As instituições multilaterais como a União Internacional para Conservação da Natureza (IUCN) também aportam contribuições importantes. Em escala internacional, a IUCN estabeleceu seis categorias de áreas protegidas,1 não havendo consenso sobre os critérios dessa tipologia, pois os países possuem diferentes formas de as classificar, segundo Locke & Dearden (apud Héritier, 2007). Apesar da polêmica, sua importância refere-se à possibilidade de se ter um indicador que permita comparações entre as situações dos diferentes países. Como essas categorias se apresentam na metrópole de São Paulo?

A IUCN, o Pnuma e a Unesco consolidam, dessa maneira, a visão de patrimônio natural, aproximam-no das ideias de bens públicos ou comuns (coletivos) e reforçam o papel da governança policêntrica, multiescalar e de multiatores. Apesar de o debate ao longo do século XX ter se banalizado, esses conceitos ainda permanecem ambíguos, pois a questão da propriedade está presente, irresoluta.

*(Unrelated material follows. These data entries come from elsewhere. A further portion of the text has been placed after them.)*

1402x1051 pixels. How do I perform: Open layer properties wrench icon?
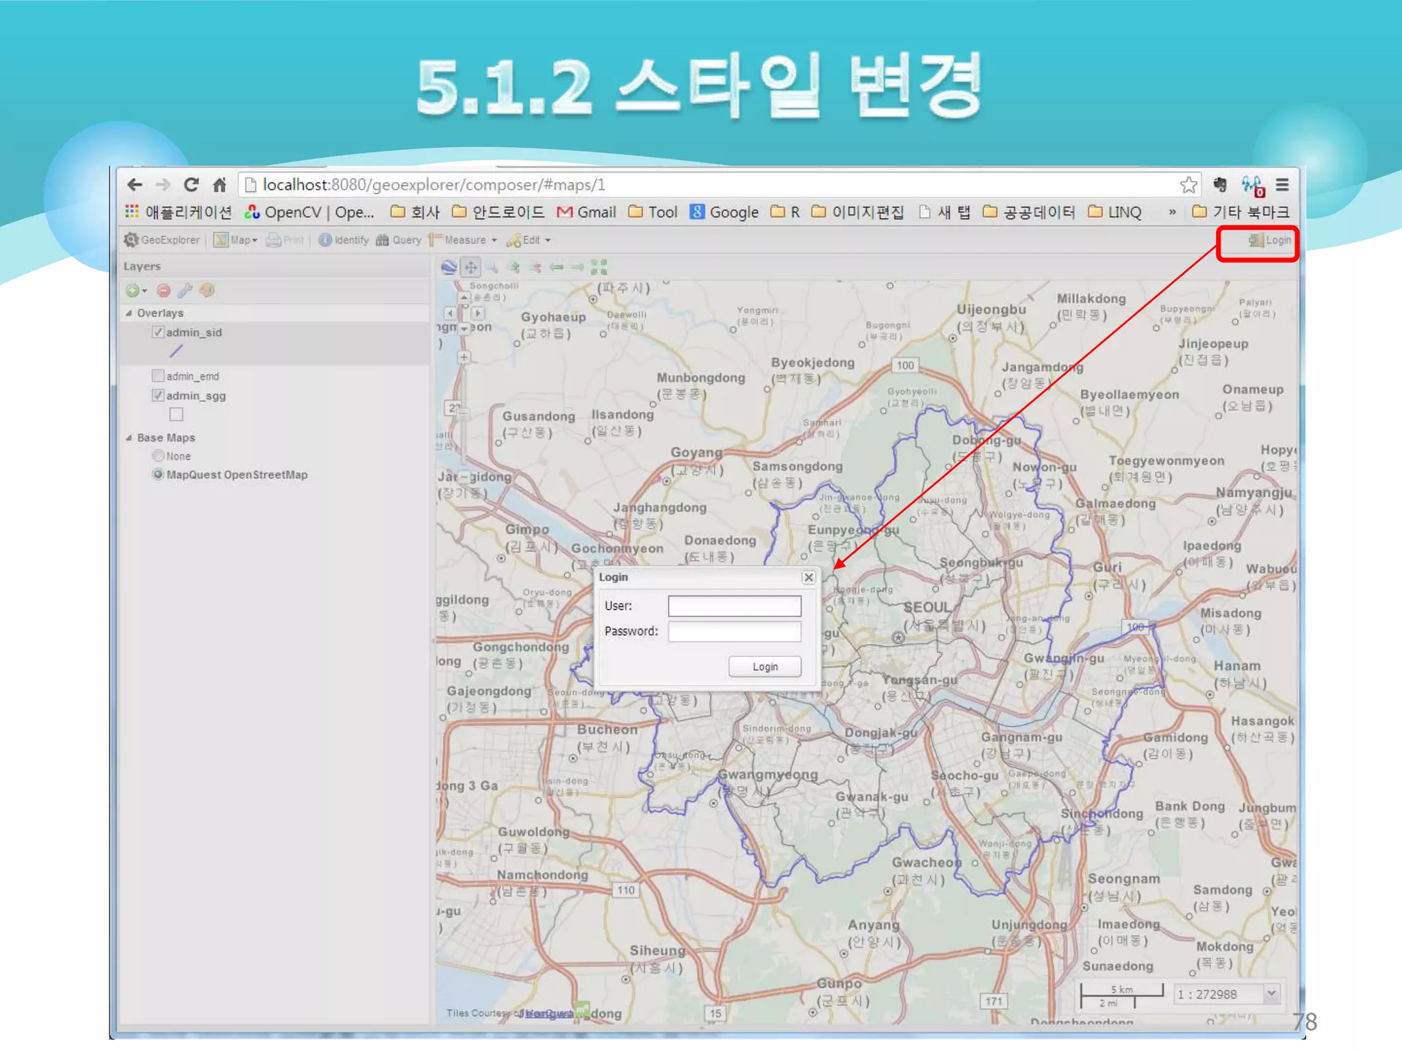[x=185, y=291]
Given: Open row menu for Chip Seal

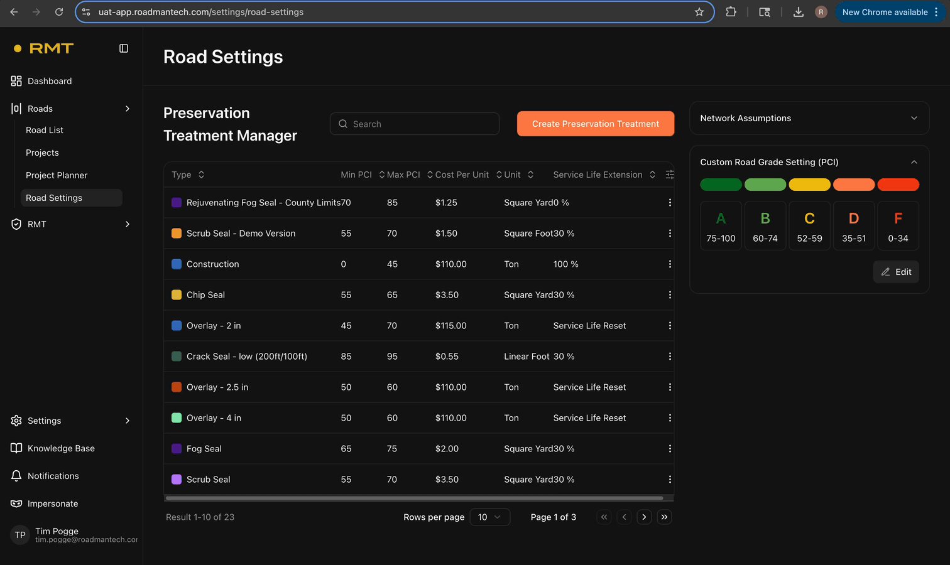Looking at the screenshot, I should [x=670, y=295].
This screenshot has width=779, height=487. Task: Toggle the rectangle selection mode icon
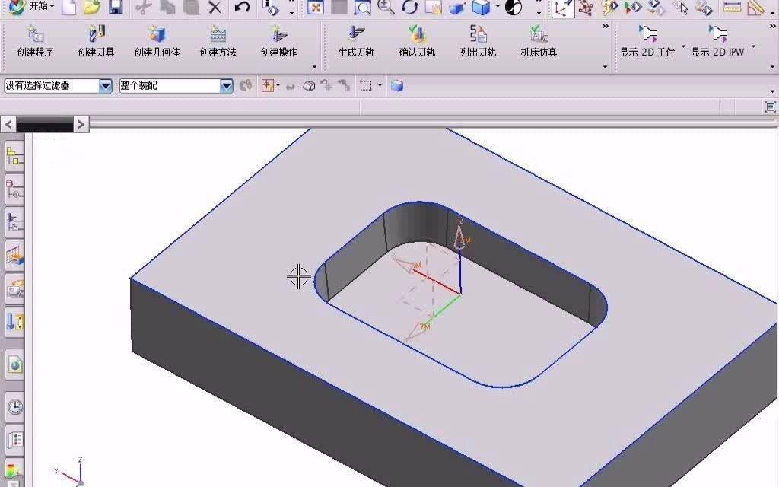(364, 85)
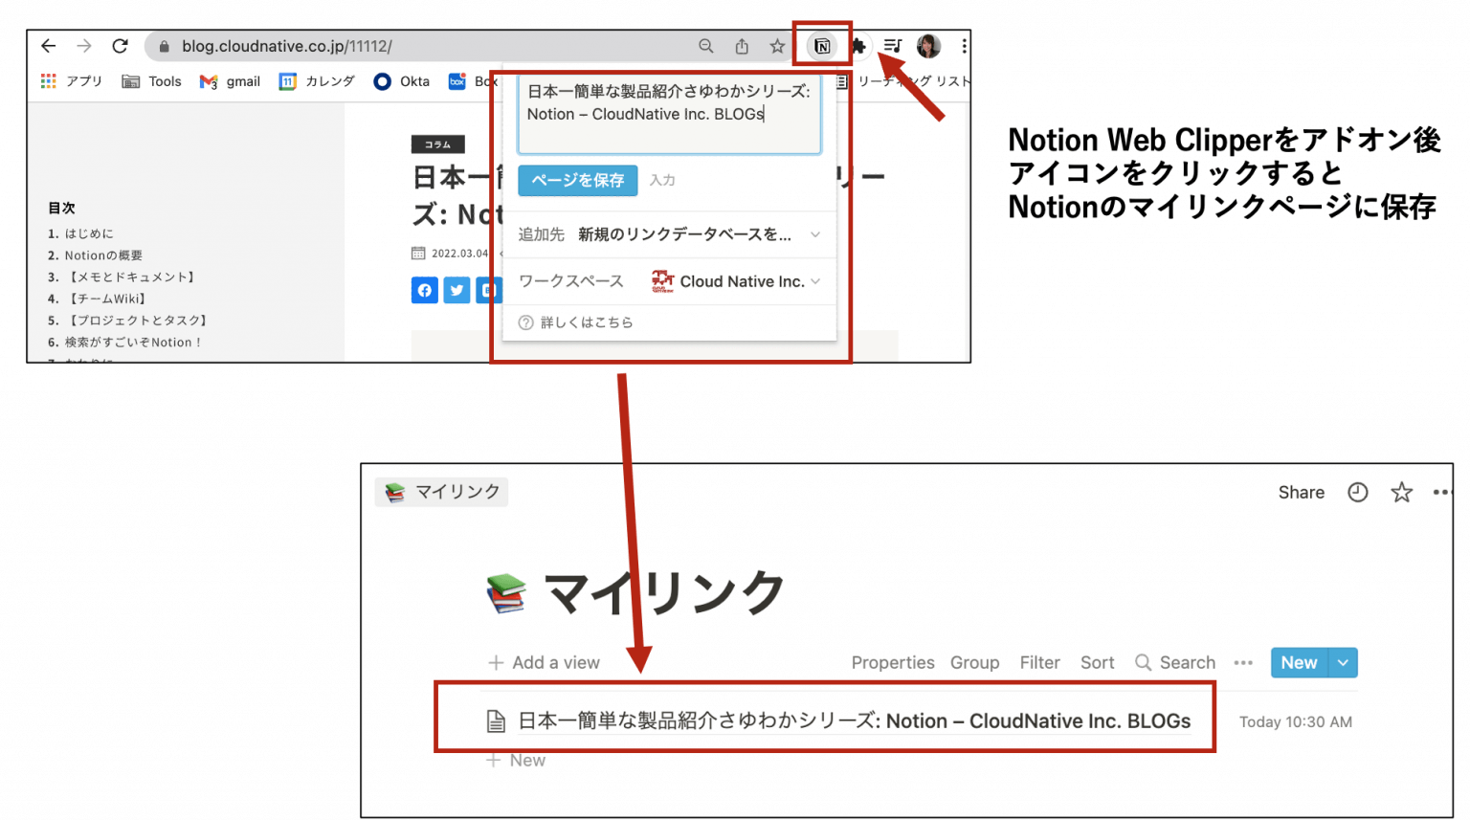Toggle the bookmark star in the address bar

pyautogui.click(x=778, y=45)
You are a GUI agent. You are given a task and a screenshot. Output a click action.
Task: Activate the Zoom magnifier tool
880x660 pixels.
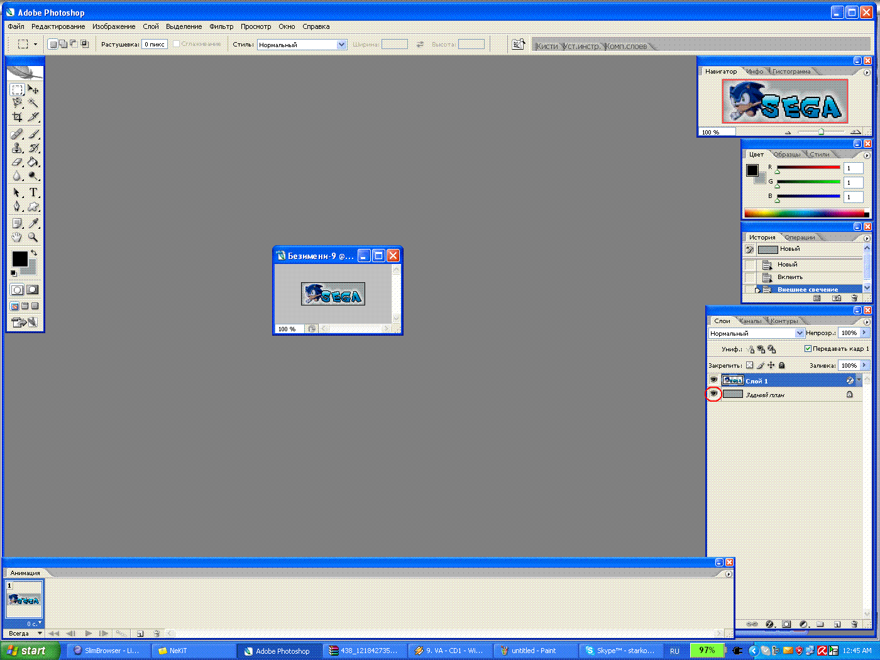33,238
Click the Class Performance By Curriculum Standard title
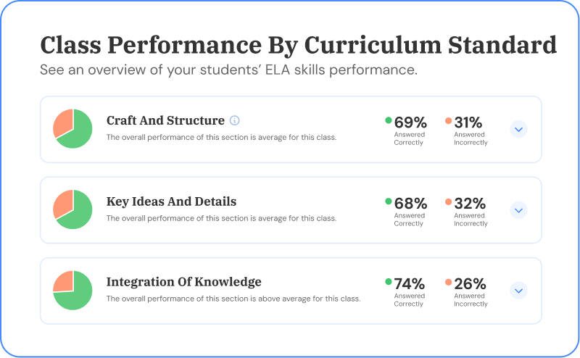 (298, 45)
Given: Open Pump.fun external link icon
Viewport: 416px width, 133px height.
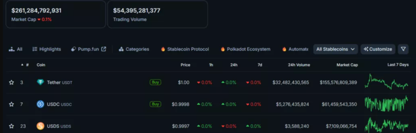Looking at the screenshot, I should tap(104, 49).
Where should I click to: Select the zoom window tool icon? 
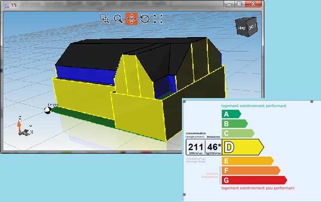105,19
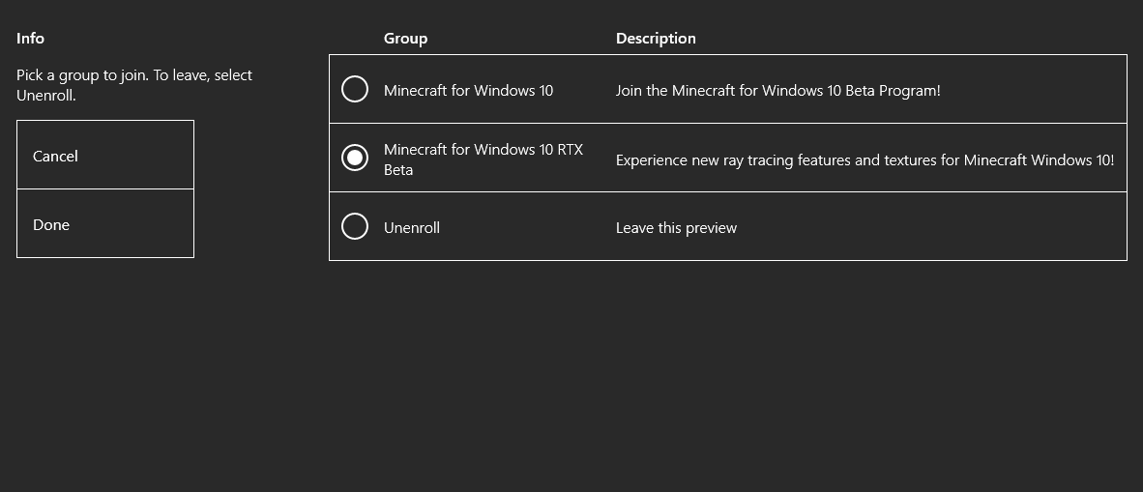Select the Unenroll radio button
This screenshot has height=492, width=1143.
pyautogui.click(x=355, y=226)
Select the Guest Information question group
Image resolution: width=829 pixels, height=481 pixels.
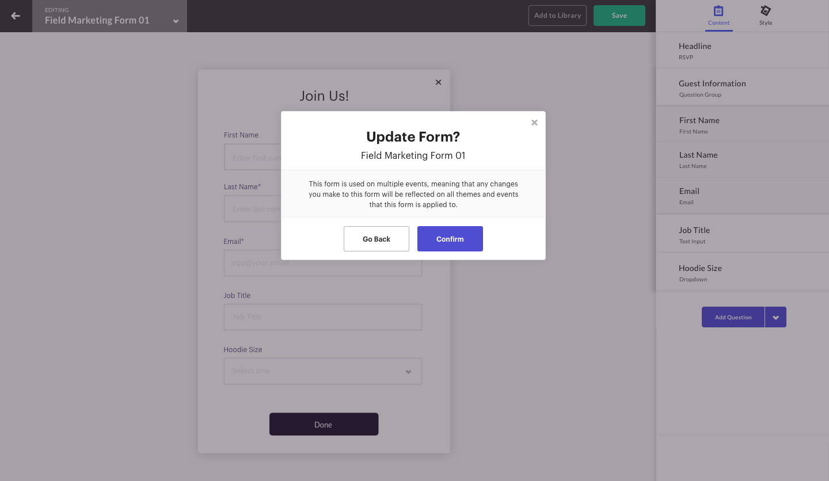coord(743,88)
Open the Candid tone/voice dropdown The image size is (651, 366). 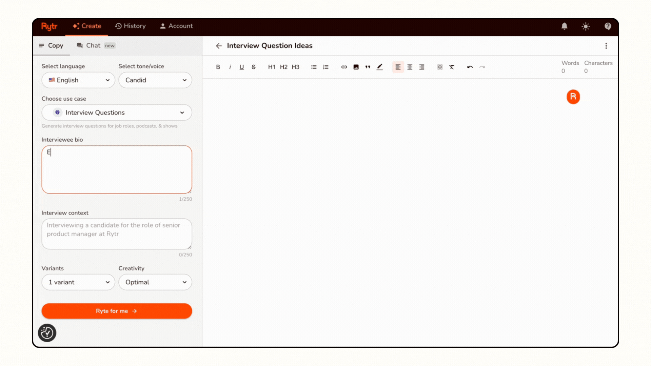tap(155, 80)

Elinor Ostrom (2009), Prêmio Nobel de 2010, considera que a governança policêntrica e de multiatores é uma maneira de resolver os problemas dos recursos de uso comum. Quanto mais complexo é um recurso em termos de tipos de bens e serviços oferecidos, mais difícil torna-se a criação de arranjos institucionais, especialmente em seus aspectos multiescalares. Para ela, a interação entre a governança nacional, regional e local pode aumentar a probabilidade de prioridade de conservação dos recursos naturais.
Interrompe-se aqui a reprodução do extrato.